=== Activity ===
Only the lines below from the one containing "Task: Click the plus icon beside エラー通知設定" through the last line should be set down, exactly as written and with no pictures.

Dataset items:
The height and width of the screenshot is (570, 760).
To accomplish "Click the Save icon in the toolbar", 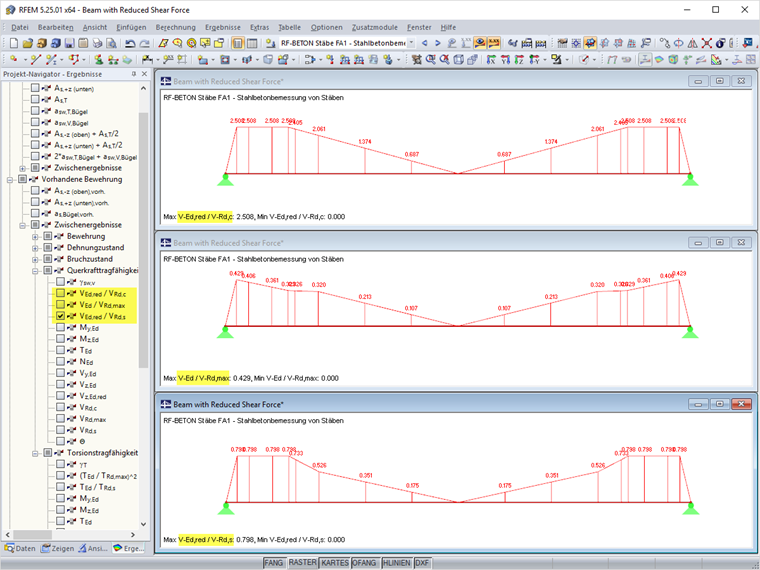I will (69, 44).
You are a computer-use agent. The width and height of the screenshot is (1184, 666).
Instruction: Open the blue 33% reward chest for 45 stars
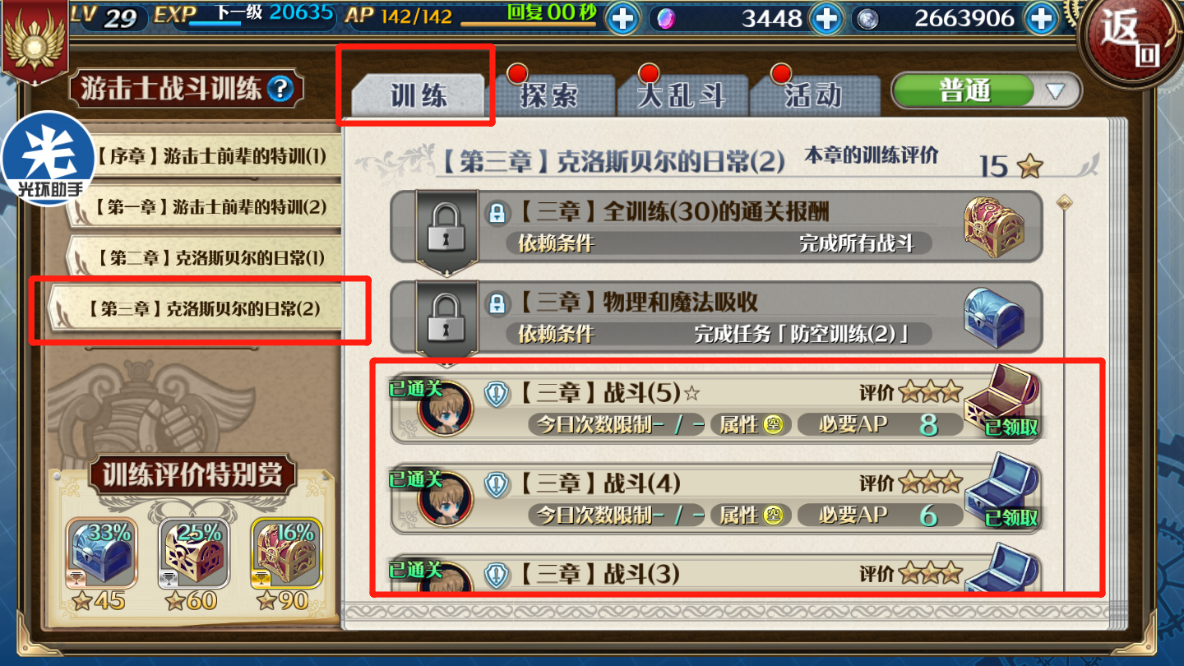[102, 553]
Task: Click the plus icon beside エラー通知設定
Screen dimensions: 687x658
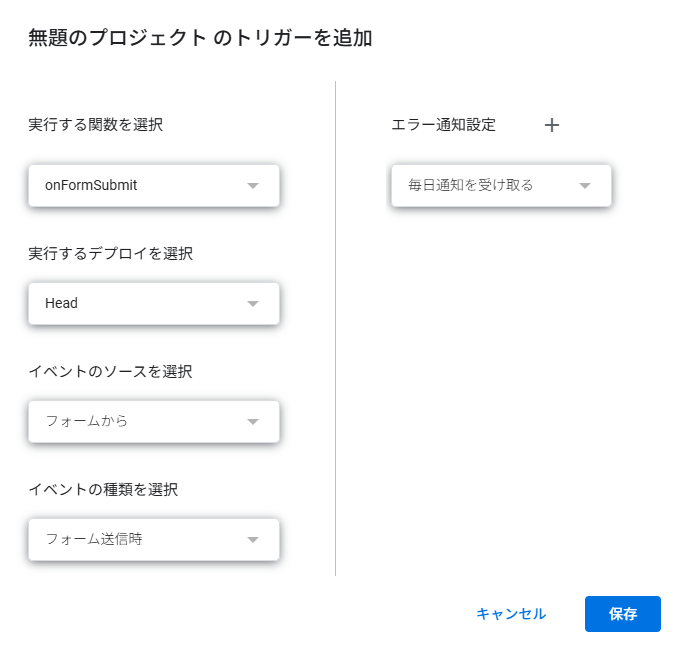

=== Response ===
Task: Click the plus icon beside エラー通知設定
Screen dimensions: 687x658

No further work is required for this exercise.